The example structure is identical for all examples below. Each example starts with a CURL command that can be run by copy&paste to your console/terminal window. The second part shows the HTTP request sent to the server including arguments and required headers. Finally, the third block shows the response comming from the server. In between, special characteristics of the calls are explained together with additional, optional arguments or alternative responses.
Note
For technical reasons, all mapping records shown in the examples contain all fields, e.g. also empty lists or fields with value 'null'. You may ignore most of them as long as they are not needed. Some of them will be assigned by the server, others remain empty or null as long as you don’t assign any value to them. All fields mandatory at creation time are explained in the resource creation example.

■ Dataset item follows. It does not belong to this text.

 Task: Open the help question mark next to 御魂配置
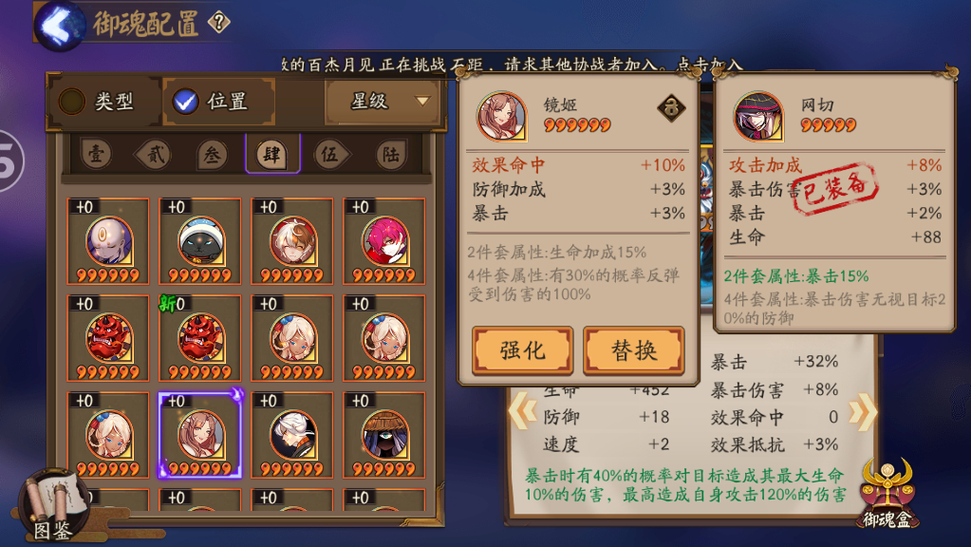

In this first section, the handling of mapping resources is explained. It all starts with creating your first xml mapping resource. As Gemma supports both (JSON and XML as source) it’s used here to show how it works. It’s similar for other mapping technologies. The model of a mapping schema record looks like this:
{
"mappingId" : "...",
"mappingType" : "...",
"acl" : [ {
"id" : 1,
"sid" : "...",
"permission" : "..."
} ],
"mappingDocumentUri" : "...",
"documentHash" : "..."
}
At least the following elements are expected to be provided by the user:
-
mappingId: A unique label for the schema.
-
mappingType: The resource type must be assigned by the user. For XSD schemas this should be application/xml
In addition, ACL may be useful to make schema editable by others. (This will be of interest while updating an existing schema)

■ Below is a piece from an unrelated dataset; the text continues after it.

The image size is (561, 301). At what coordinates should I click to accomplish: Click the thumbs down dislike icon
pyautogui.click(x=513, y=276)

The following example shows the creation of the first xsd schema only providing mandatory fields mentioned above:
record-xml.json:
{
"mappingId":"my_first_xsd",
"mappingType":"GEMMA"
}
my_first_xsd4gemma.mapping:
{
"$schema": "http://json-schema.org/draft-07/schema#",
"$id": "http://example.com/product.schema.json",
"title": "Simple Mapping",
"description": "Data resource mapping from json",
"type": "object",
"properties":{
"Publisher":{
"path": "metadata.publisher.#text",
"type": "string"
},
"Publication Date":{
"path": "metadata.publisher.@publicationDate",
"type": "string"
}
}
}
$ curl 'http://localhost:8080/api/v1/mapping/' -i -X POST \
-H 'Content-Type: multipart/form-data' \
-F 'record=@record_xml.json;type=application/json' \
-F 'document=@my_first_xsd4gemma.mapping;type=application/json'
You can see, that most of the sent mapping record is empty. Only mappingId and mappingType are provided by the user. HTTP-wise the call looks as follows:
POST /api/v1/mapping/ HTTP/1.1
Content-Type: multipart/form-data; boundary=6o2knFse3p53ty9dmcQvWAIx1zInP11uCfbm
Host: localhost:8080
--6o2knFse3p53ty9dmcQvWAIx1zInP11uCfbm
Content-Disposition: form-data; name=record; filename=record_xml.json
Content-Type: application/json
{"mappingId":"my_first_xsd","mappingType":"GEMMA","acl":[],"mappingDocumentUri":null,"documentHash":null}
--6o2knFse3p53ty9dmcQvWAIx1zInP11uCfbm
Content-Disposition: form-data; name=document; filename=my_first_xsd4gemma.mapping
Content-Type: application/json
{
"$schema": "http://json-schema.org/draft-07/schema#",
"$id": "http://example.com/product.schema.json",
"title": "Simple Mapping",
"description": "Data resource mapping from json",
"type": "object",
"properties":{
"Publisher":{
"path": "metadata.publisher.#text",
"type": "string"
},
"Publication Date":{
"path": "metadata.publisher.@publicationDate",
"type": "string"
}
}
}
--6o2knFse3p53ty9dmcQvWAIx1zInP11uCfbm--
As Content-Type only 'application/json' is supported and should be provided. The other headers are typically set by the HTTP client. After validating the provided document, adding missing information where possible and persisting the created resource, the result is sent back to the user and will look that way:
HTTP/1.1 201 Created
Location: http://localhost:8080/api/v1/mapping/my_first_xsd/GEMMA
ETag: "966142371"
Content-Type: application/json
X-Content-Type-Options: nosniff
X-XSS-Protection: 1; mode=block
X-Frame-Options: DENY
Content-Length: 302
{
"mappingId" : "my_first_xsd",
"mappingType" : "GEMMA",
"acl" : [ {
"id" : 1,
"sid" : "SELF",
"permission" : "ADMINISTRATE"
} ],
"mappingDocumentUri" : "http://localhost:8080/api/v1/mapping/my_first_xsd/GEMMA",
"documentHash" : "sha1:1c340fb431e6da4e8c3661191e5abbe2b96f840c"
}
What you see is, that the mapping record looks different from the original document. All remaining elements received a value by the server. Furthermore, you’ll find an ETag header with the current ETag of the resource. This value is returned by POST, GET and PUT calls and must be provided for all calls modifying the resource, e.g. POST, PUT and DELETE, in order to avoid conflicts.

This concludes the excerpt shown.